**What to do**. In the entries below, find the line with "Given: Click instance" and the line with "Click the Rellenar button in Transformar". Return those two lines and all lines between them, exactly.

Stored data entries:

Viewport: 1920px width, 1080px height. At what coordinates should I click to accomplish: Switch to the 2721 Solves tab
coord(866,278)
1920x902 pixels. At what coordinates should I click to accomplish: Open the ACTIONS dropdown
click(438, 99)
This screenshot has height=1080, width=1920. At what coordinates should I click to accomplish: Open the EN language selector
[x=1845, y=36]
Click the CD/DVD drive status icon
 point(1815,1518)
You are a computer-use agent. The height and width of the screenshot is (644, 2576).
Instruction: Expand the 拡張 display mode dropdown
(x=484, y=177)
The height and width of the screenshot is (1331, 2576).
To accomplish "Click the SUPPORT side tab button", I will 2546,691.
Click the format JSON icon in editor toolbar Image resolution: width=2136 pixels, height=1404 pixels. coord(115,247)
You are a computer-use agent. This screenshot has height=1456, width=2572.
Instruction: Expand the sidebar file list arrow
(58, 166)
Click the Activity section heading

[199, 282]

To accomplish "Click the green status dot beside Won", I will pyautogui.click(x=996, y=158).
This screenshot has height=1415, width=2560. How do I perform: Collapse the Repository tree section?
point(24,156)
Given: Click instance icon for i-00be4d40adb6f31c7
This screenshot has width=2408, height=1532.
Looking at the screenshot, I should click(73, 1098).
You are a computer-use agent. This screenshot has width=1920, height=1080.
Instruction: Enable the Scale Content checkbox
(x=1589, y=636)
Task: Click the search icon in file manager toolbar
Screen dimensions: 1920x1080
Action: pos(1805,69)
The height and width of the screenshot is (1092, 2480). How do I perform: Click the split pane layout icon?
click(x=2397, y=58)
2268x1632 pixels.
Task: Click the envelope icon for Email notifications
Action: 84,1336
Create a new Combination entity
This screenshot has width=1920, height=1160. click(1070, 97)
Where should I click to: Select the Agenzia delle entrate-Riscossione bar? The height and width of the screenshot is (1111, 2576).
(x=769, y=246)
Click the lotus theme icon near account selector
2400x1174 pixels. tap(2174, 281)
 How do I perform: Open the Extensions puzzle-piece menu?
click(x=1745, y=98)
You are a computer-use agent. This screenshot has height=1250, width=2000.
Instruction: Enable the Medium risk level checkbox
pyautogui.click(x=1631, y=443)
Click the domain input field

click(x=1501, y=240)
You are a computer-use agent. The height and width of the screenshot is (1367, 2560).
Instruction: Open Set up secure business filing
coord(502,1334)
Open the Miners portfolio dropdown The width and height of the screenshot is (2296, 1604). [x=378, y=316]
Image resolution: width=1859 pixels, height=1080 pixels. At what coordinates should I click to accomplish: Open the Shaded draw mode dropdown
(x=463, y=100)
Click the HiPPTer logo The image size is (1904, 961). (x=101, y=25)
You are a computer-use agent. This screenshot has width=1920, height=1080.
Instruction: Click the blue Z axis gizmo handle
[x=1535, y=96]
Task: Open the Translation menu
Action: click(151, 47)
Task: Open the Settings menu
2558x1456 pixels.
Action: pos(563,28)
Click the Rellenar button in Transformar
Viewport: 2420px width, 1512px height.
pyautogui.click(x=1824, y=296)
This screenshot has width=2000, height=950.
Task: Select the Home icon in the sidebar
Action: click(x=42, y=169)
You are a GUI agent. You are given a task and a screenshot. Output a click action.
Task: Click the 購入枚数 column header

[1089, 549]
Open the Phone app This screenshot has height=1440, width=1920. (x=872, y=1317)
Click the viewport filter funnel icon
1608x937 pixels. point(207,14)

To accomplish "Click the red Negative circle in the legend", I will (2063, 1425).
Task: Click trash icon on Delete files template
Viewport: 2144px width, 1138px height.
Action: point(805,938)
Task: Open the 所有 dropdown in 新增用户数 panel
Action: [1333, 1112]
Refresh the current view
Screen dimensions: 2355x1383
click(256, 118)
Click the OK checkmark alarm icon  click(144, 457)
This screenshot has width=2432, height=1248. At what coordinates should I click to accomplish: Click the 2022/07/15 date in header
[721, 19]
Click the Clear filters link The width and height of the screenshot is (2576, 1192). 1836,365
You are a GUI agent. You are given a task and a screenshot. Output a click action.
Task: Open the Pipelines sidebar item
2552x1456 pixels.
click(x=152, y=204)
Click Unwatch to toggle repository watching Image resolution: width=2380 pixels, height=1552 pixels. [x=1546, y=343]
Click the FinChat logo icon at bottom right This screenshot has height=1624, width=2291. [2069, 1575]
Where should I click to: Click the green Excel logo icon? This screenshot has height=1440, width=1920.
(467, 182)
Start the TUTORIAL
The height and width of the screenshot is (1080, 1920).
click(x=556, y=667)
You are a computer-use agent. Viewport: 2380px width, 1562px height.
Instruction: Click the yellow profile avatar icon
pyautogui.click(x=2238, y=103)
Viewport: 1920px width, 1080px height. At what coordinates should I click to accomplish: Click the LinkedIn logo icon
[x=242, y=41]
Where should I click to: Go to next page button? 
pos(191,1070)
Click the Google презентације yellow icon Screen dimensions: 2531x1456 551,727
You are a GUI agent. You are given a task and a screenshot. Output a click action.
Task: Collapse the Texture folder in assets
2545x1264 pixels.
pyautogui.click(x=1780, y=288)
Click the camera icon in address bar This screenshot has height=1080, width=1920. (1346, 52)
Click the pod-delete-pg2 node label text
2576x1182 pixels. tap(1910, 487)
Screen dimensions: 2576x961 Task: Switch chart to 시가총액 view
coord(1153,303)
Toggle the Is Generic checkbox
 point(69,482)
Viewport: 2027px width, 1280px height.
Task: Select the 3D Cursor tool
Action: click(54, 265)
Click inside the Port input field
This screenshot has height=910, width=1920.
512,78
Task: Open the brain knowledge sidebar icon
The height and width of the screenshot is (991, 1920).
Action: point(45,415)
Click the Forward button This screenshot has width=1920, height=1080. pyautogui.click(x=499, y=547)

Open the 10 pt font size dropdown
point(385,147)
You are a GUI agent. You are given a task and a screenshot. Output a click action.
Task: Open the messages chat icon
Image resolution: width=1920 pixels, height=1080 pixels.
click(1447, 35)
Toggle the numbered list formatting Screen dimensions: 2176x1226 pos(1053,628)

**Solved problem**.
Given: Click instance icon for i-00be4d40adb6f31c7
This screenshot has width=2408, height=1532.
Looking at the screenshot, I should click(73, 1098).
You are a computer-use agent. This screenshot has width=1920, height=1080.
Instruction: Enable the Scale Content checkbox
(x=1589, y=636)
Task: Click the search icon in file manager toolbar
Screen dimensions: 1920x1080
Action: pos(1805,69)
The height and width of the screenshot is (1092, 2480). How do I perform: Click the split pane layout icon?
click(x=2397, y=58)
2268x1632 pixels.
Task: Click the envelope icon for Email notifications
Action: 84,1336
Create a new Combination entity
This screenshot has width=1920, height=1160. click(1070, 97)
Where should I click to: Select the Agenzia delle entrate-Riscossione bar? The height and width of the screenshot is (1111, 2576).
(x=769, y=246)
Click the lotus theme icon near account selector
2400x1174 pixels. tap(2174, 281)
 How do I perform: Open the Extensions puzzle-piece menu?
click(x=1745, y=98)
You are a computer-use agent. This screenshot has height=1250, width=2000.
Instruction: Enable the Medium risk level checkbox
pyautogui.click(x=1631, y=443)
Click the domain input field

click(x=1501, y=240)
You are a computer-use agent. The height and width of the screenshot is (1367, 2560).
Instruction: Open Set up secure business filing
coord(502,1334)
Open the Miners portfolio dropdown The width and height of the screenshot is (2296, 1604). [x=378, y=316]
Image resolution: width=1859 pixels, height=1080 pixels. At what coordinates should I click to accomplish: Open the Shaded draw mode dropdown
(x=463, y=100)
Click the HiPPTer logo The image size is (1904, 961). (x=101, y=25)
You are a computer-use agent. This screenshot has width=1920, height=1080.
Instruction: Click the blue Z axis gizmo handle
[x=1535, y=96]
Task: Open the Translation menu
Action: click(151, 47)
Task: Open the Settings menu
2558x1456 pixels.
Action: pos(563,28)
Click the Rellenar button in Transformar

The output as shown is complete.